Stabilisation scheme aims to build up €30m fund for unions that need support

The Minister for Finance  Paschal Donohoe has committed to another review of the levy.

The Minister for Finance Paschal Donohoe has committed to another review of the levy.

 

Credit unions will have to pay a fifth stabilisation levy contribution next year under regulations signed into law by the Minister for Finance Paschal Donohoe.

The stabilisation fund was set up in the wake of the financial crisis as a backstop for credit unions that need financial support or aid to maintain their reserves.

The scheme aims to build up a fund of €30 million over 10 years. So far it has amassed just under €10 million.

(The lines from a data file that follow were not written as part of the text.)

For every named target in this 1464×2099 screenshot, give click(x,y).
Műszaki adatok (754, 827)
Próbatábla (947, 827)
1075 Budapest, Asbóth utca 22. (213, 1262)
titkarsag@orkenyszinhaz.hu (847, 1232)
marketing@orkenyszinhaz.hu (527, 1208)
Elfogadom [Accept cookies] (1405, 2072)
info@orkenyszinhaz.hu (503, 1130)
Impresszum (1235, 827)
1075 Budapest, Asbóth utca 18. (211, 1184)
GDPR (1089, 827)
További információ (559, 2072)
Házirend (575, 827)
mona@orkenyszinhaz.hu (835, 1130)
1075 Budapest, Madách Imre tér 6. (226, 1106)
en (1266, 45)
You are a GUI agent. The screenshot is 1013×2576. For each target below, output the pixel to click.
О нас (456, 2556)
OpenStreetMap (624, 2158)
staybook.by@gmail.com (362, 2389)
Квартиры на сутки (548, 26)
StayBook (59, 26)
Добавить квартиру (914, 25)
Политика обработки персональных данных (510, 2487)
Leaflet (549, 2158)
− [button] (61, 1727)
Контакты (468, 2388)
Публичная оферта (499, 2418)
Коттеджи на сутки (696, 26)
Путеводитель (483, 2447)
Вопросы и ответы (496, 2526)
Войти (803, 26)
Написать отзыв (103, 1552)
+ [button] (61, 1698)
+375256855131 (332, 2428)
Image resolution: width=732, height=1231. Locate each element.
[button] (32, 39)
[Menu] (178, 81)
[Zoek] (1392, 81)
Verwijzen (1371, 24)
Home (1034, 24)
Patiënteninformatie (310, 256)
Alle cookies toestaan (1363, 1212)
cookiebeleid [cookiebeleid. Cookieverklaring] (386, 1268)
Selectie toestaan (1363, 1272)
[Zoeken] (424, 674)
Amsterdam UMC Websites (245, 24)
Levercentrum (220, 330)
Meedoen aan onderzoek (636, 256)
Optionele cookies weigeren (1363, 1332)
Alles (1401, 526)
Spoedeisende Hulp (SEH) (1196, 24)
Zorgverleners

The levy and the amount that it raises will be reviewed after three years.

The outcome of the first review last year was to reduce the rate of the levy (from 0.022 per cent to 0.017 per cent of total assets ) while still meeting the original target of €30 million over a ten-year period due to growth in assets for the sector.

Mr Donohoe has committed to a review of the levy again before the introduction of the 2021 levy.

Commission on Credit Unions

The introduction of the stabilisation scheme was one of the recommendations of the Commission on Credit Unions which also advised that the scheme be funded by mandatory contributions from credit unions.

To be eligible for consideration for stabilisation support, a credit union must have a regulatory reserve ratio equal to or greater than 7.5 per cent of the credit union’s total assets and less than 10 per cent and must in the opinion of the Central Bank be viable as a credit union.